28. “No myths need to be embraced for us to commune with the profundity of our circumstance. No person God needs to be worshiped for us to live in awe at the beauty and immensity of creation. No tribal fictions need to be rehearsed for us to realize, one fine day, that we do, in fact, love our neighbors, that our happiness is inextricable from their own, and that our interdependence demands that people everywhere be given the opportunity to flourish.” p. 227

Let me know in the comments which quote is your favorite!

7 thoughts on “28 Best End of Faith Quotes

  • July 5, 2020 at 11:02 am

    Great post.
    I enjoyed this. #15 reminded me of you cuz evolution and science.
    My personal favs are #’s 19 and 20, but I liked them all. Good list, Rebekah.
    You said, “…Harris often uses harsher language than I feel comfortable using…” I can see that. I wonder why.

  • July 5, 2020 at 2:14 pm

    I resonate with #16, always have.

  • July 5, 2020 at 4:11 pm

    Marvelous Post. My favorites are 27 and 28.

  • July 5, 2020 at 5:18 pm

    Number 18 is my favorite at this juncture in time due to all the civil unrest transpiring all over the world.

  • July 6, 2020 at 3:58 pm

    I’m torn between 5 & 6. Maybe that’s because I consider myself to be a rationalist.

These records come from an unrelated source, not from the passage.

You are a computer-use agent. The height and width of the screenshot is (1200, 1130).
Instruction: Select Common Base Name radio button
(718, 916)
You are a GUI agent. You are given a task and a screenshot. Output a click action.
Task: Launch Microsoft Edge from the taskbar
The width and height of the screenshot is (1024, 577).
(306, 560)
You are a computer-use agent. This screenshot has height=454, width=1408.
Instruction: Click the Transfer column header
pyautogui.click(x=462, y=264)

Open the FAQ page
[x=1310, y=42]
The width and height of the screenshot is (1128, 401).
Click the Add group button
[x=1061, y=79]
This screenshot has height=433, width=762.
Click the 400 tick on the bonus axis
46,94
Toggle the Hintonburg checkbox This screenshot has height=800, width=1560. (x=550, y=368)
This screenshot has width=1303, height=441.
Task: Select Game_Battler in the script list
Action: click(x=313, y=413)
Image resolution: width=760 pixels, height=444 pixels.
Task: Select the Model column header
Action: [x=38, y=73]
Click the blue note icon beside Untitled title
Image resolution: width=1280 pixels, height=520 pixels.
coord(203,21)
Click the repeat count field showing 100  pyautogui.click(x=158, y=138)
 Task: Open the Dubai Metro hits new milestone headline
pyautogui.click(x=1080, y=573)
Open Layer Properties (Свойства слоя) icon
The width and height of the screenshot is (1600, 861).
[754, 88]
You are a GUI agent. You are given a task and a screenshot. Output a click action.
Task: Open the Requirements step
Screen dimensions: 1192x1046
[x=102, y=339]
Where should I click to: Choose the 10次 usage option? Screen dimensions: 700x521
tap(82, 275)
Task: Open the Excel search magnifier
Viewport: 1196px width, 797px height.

  • July 6, 2020 at 4:25 pm

    “If history reveals any categorical truth, it is that an insufficient taste for evidence regularly brings out the worst in us.” p. 26

    I think this one is in the category of timeless, as in many of our current political leaders that literally tell us they don’t care about evidence. It only makes sense we are in such a divided time, with the message of “belief before reality” being so pervasive.

  • July 6, 2020 at 11:39 pm

    I don’t think I’d say it’s my favorite, but #3 is relevant to things I’ve been learning about recently.
    I find it baffling that there are, in fact, people who are knowledgeable about how religions have changed over time and influenced one another but lack the self-awareness to realize what this means for religions’ claims of being true.